RECORDS PROVIDED:
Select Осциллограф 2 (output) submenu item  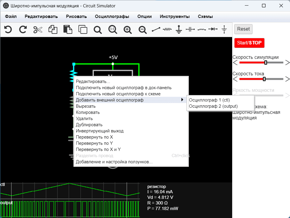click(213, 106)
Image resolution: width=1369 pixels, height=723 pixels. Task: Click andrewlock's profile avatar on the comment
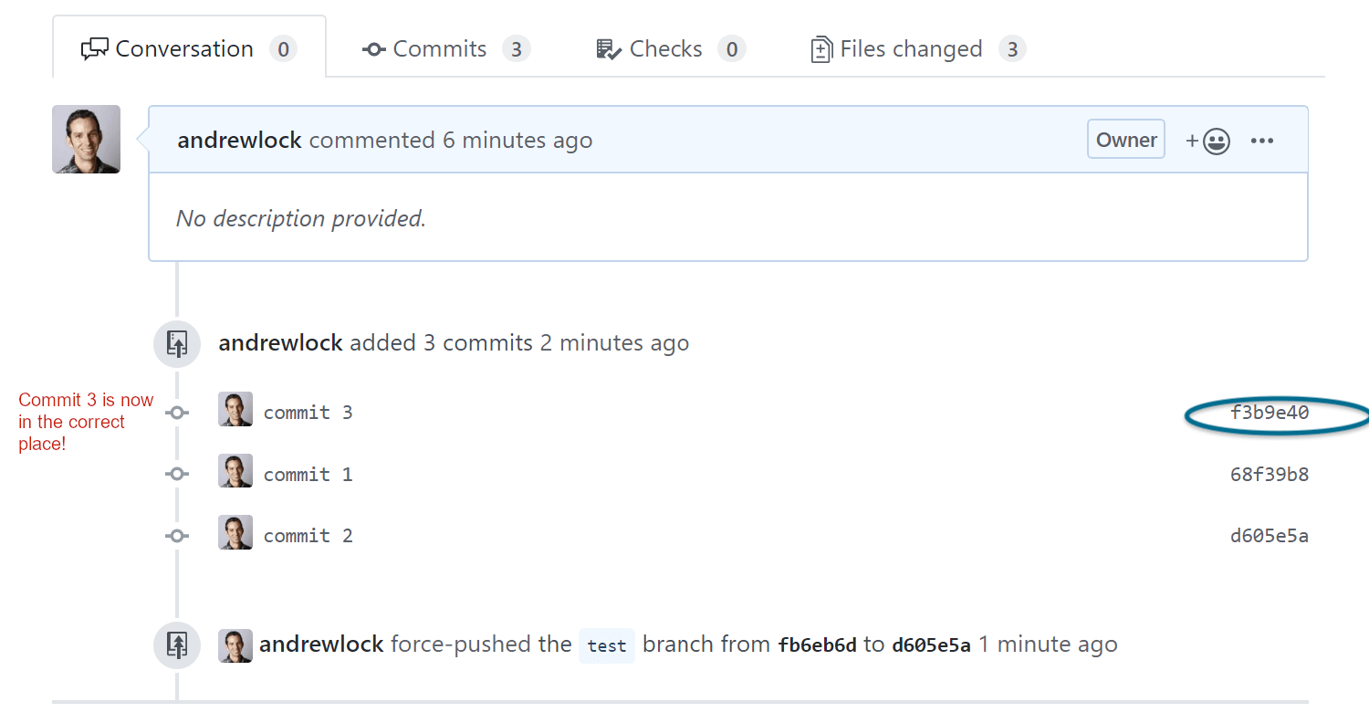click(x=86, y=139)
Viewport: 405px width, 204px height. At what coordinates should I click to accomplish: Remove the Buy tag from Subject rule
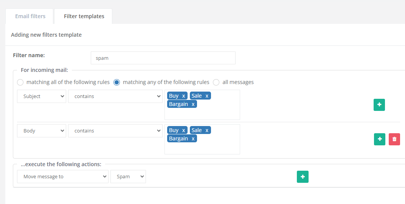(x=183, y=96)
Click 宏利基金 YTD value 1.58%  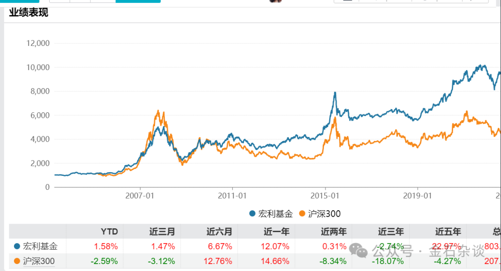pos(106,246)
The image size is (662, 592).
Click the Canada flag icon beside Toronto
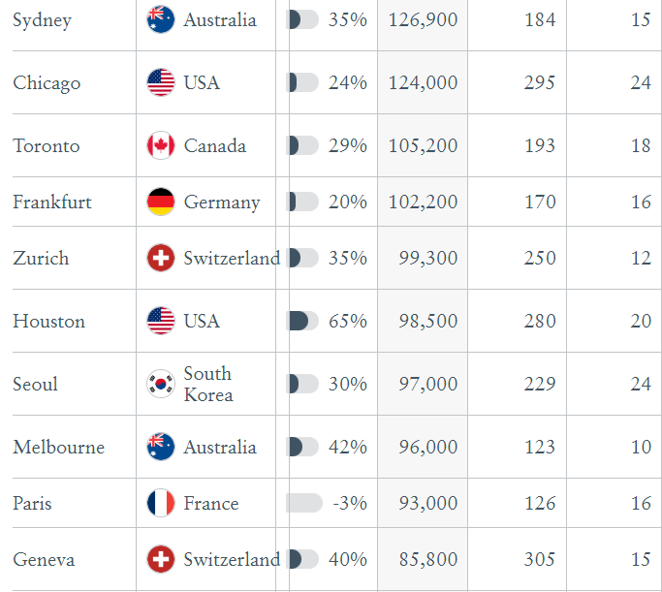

YOUR OBJECTIVE: Extract exactly the lines above from the line containing "The image size is (662, 592)." through the last one, both ends included, but not the pictures.

ANSWER AREA:
The image size is (662, 592).
Click the Canada flag icon beside Toronto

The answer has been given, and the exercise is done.